MFA Sign‑In Alerts Are Being Used to Trigger Callback Scams

Click here to view/listen to our blogcast.

A new phishing campaign is circulating that looks legitimate at first glance and is especially dangerous because it blends real security language with fake financial panic. We have now seen multiple versions of this email, and one example is shown below.

This message pretends to be a Zoom sign-in alert, includes a one-time verification code, and then abruptly claims that a $995.99 PayPal auto-debit was approved. The goal is not to steal credentials directly. The goal is to make the recipient call a fake support number.

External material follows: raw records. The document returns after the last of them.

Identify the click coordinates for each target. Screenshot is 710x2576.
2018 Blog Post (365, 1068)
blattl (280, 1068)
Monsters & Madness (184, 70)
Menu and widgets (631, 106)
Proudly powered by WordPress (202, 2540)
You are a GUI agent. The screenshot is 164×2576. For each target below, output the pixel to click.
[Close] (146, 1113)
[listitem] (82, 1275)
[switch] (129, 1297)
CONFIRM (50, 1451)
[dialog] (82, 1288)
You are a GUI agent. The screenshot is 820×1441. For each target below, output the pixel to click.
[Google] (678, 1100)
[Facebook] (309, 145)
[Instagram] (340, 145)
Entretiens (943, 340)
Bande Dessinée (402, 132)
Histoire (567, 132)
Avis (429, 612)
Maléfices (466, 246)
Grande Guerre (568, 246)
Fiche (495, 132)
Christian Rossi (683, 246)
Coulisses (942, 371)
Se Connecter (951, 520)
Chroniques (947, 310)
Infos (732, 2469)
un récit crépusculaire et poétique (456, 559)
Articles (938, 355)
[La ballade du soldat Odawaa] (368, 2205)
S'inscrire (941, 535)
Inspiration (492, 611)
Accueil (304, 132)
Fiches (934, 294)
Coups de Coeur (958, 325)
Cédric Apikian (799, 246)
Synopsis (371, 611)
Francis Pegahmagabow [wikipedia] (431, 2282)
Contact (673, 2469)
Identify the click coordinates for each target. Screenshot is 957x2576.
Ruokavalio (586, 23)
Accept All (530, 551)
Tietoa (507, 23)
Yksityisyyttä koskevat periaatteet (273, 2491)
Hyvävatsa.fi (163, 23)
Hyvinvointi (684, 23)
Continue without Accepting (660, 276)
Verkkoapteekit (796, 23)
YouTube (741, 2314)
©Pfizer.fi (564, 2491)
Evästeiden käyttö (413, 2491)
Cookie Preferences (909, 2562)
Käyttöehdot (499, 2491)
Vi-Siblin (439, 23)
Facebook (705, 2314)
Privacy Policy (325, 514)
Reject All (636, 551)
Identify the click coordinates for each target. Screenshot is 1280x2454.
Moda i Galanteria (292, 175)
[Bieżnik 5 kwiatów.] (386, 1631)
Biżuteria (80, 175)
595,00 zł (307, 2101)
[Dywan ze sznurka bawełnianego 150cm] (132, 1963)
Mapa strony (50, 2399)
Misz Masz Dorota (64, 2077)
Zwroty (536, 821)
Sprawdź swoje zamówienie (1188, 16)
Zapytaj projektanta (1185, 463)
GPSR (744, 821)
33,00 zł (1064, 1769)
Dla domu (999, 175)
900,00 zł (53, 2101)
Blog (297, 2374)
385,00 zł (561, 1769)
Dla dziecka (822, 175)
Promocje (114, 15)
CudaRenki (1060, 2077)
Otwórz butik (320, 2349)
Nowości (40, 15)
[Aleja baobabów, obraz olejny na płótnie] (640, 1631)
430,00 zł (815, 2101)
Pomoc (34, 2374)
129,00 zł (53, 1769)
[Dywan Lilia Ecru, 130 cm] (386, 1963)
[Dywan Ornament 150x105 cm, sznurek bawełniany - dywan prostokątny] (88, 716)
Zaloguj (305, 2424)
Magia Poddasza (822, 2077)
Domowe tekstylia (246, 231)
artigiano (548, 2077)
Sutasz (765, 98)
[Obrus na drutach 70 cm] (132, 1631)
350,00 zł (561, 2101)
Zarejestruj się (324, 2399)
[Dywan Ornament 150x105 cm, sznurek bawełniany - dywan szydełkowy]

This is a textbook example of a modern callback scam.

What the Email Claims

The message combines several elements that are normally trustworthy when seen individually:

• A Zoom-branded email layout.
• A six-digit sign-in verification code.
• A warning about an unusual login attempt.
• A large PayPal charge that triggers urgency.
• A phone number that claims to reach PayPal support.

Each of these elements is familiar. Together, they are a red flag.

Why This Is a Scam

Legitimate providers do one thing per message. This email does all of the following at once:

• Zoom sending a PayPal billing warning.
• A financial fraud alert mixed with an MFA code.
• Instructions to call a phone number instead of logging in directly.

Zoom does not handle PayPal billing disputes. PayPal does not issue Zoom login codes. No legitimate company combines identity verification and financial recovery in the same email. The attacker is deliberately creating confusion and urgency so the recipient reacts instead of thinking.

The Real Attack Happens on the Phone

The email itself is only the setup. The theft happens after the phone call. Once someone calls the number:

• A fake agent confirms the fraudulent charge.
• The victim is guided through “account protection” steps.
• They are asked to install remote access software or share credentials.
• The attacker gains control of the system or financial accounts.

This is social engineering, not technical hacking.

Red Flags You Can See in the Email

Even though the message looks polished, there are clear warning signs:

• The sender address does not belong to Zoom.
• The greeting is generic: “Hi Customer”.
• Poor grammar: “If you didn’t made this order”.
• A Zoom MFA code mixed with PayPal billing language.
• A phone number presented as the primary call to action.

Any one of these should cause hesitation. Together, they confirm fraud.

What To Do If You Receive This Message

If you see an email like this:

• Do not call the phone number.
• Do not click links in the message.
• Do not reply to the sender.
• Delete the email or report it as phishing.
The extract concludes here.